Second and finally, the ideas informing this book are derived from a much broader project dedicated to the history of moral universalism. The first two volumes of the associated trilogy have already been published in English translation. These are chiefly concerned with refuting the historical narratives propagated by Max Weber and Georg Wilhelm Friedrich Hegel.5 The third volume puts forward a narrative that is intended as an alternative to both—though important aspects of this narrative can already be found in outline form in the final sections of the first two volumes. If, at its core, Christianity is a moral universalism, then—to quote my key contention in the present book—this must find expression in its organizational structures. I do not mean that this moral universalism must take the form of a centralized and hierarchical global organization on the Catholic model. But efforts must be made to avert the ever-present threat of a relapse into merely particularist orientations such as nationalism. As it happens, this problem is not unique to Christianity, as it is not the only religion with universalist aspirations.

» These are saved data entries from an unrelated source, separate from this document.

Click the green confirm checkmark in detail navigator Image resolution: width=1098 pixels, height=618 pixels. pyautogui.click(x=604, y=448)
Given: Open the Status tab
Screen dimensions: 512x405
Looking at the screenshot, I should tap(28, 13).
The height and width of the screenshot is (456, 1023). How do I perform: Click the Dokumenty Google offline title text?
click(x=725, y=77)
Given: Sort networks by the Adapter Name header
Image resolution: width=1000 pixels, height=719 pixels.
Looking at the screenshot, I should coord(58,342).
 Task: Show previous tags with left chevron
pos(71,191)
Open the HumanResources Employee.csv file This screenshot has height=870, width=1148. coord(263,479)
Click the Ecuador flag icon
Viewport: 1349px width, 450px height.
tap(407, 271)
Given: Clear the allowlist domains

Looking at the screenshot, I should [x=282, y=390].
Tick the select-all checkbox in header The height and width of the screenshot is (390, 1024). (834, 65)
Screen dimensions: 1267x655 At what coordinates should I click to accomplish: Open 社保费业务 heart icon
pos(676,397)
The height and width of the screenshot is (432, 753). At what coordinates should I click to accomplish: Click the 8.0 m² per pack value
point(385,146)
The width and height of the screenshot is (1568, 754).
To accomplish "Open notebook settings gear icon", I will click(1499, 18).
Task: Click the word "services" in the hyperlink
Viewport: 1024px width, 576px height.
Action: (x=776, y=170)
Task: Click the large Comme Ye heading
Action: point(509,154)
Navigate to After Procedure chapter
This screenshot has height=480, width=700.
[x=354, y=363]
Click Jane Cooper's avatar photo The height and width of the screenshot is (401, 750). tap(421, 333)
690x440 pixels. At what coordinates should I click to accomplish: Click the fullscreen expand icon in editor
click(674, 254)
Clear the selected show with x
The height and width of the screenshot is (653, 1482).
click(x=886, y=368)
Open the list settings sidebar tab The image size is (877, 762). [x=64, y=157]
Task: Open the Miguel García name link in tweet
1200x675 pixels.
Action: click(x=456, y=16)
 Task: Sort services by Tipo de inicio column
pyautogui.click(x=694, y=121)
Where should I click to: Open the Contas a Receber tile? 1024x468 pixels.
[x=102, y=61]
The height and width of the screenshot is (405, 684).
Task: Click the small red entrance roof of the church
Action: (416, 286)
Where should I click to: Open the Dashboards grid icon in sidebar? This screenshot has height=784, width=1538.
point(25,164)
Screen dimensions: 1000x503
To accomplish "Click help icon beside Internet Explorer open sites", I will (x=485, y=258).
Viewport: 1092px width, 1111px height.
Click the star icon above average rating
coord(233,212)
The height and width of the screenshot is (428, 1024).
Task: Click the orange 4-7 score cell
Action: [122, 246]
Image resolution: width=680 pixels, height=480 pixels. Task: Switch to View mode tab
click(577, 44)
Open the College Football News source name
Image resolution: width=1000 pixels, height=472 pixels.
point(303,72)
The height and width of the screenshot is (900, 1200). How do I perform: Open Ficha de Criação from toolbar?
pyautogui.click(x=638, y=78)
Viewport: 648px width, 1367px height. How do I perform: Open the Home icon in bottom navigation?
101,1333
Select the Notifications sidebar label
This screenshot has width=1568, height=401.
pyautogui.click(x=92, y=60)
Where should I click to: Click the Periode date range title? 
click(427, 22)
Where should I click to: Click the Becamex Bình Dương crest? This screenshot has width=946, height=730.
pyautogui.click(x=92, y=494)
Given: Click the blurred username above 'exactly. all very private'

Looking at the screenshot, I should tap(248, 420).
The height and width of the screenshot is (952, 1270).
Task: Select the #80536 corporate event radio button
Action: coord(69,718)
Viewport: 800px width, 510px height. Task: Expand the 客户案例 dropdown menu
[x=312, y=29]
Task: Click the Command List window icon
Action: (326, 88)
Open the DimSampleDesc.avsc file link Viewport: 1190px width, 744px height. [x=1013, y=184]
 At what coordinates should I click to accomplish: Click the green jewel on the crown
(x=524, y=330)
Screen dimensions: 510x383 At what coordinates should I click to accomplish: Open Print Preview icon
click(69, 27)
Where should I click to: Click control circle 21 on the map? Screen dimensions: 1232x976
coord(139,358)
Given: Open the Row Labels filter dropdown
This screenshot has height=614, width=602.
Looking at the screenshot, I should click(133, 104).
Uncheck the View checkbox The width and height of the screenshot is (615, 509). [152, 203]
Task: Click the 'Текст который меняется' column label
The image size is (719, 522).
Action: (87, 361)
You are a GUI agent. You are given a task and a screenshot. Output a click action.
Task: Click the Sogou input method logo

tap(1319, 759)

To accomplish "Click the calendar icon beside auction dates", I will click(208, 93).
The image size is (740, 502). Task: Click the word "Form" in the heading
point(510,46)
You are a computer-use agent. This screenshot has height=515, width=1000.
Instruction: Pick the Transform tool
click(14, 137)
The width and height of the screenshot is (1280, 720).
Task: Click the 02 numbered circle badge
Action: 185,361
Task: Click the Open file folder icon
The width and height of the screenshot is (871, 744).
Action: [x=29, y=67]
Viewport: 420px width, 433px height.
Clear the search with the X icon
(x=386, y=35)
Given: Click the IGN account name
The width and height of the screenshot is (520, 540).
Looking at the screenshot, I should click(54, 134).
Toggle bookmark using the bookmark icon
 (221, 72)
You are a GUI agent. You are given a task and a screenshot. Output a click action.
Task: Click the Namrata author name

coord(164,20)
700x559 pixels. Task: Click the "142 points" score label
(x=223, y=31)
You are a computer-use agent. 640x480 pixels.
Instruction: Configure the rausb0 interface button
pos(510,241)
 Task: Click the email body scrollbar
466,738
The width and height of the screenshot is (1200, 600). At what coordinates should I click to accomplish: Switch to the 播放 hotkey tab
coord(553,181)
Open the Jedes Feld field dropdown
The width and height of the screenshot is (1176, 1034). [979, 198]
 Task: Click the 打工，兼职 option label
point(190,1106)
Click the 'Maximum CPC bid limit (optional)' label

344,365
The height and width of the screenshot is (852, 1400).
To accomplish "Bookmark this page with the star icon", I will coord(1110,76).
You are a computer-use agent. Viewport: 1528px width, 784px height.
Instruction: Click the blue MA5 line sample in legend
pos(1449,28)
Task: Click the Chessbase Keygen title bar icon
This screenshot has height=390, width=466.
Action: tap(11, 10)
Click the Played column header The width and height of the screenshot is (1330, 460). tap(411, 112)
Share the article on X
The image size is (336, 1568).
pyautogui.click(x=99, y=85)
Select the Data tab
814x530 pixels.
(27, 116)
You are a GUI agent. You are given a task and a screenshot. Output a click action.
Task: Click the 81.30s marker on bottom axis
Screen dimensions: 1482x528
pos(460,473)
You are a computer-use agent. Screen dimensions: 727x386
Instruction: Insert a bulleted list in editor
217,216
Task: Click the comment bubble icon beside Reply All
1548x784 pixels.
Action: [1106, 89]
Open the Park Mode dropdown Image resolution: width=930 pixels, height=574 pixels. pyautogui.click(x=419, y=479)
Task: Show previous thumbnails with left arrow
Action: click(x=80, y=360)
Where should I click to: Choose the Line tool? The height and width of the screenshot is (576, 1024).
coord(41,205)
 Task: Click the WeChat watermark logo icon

Looking at the present book and Jean Daniélou’s volume together can help clarify that my assessment of the social causes of secularization and my view of atheism also differ in crucial ways from the ideas that guided the French theologian and so many others.6 Of course, there is no need to take his work as representative of the 1960s, the era of the Council or the subsequent years; naturally, by the same token, I cannot simply claim that my trains of thought are representative of our time. Still, the coincidence of the same title and the differences between the books may perhaps inspire readers to come up with their own answers to the question of why the church exists at all—that perennial source of astonishment—and in what form it ought to do so.
Hans Joas
Berlin, January 2024
Notes
1. Jean Daniélou, Why the Church? (Chicago: Franciscan Herald Press, 1975), 15.
2. Ibid., 27.
3. Hans Joas and Robert Spaemann, Beten bei Nebel: Hat der Glaube eine Zukunft? (Freiburg: Herder, 2018).
4. Hans Joas, The Sacredness of the Person: A New Genealogy of Human Rights (Washington, DC: Georgetown University Press, 2013).
5. Hans Joas, The Power of the Sacred: An Alternative to the Narrative of Disenchantment (New York: Oxford University Press, 2021); Hans Joas, Under the Spell of Freedom: Theory of Religion after Hegel and Nietzsche (New York: Oxford University Press, 2024).
6. Hans Joas, Faith as an Option: Possible Futures for Christianity (Stanford, CA: Stanford University Press, 2014).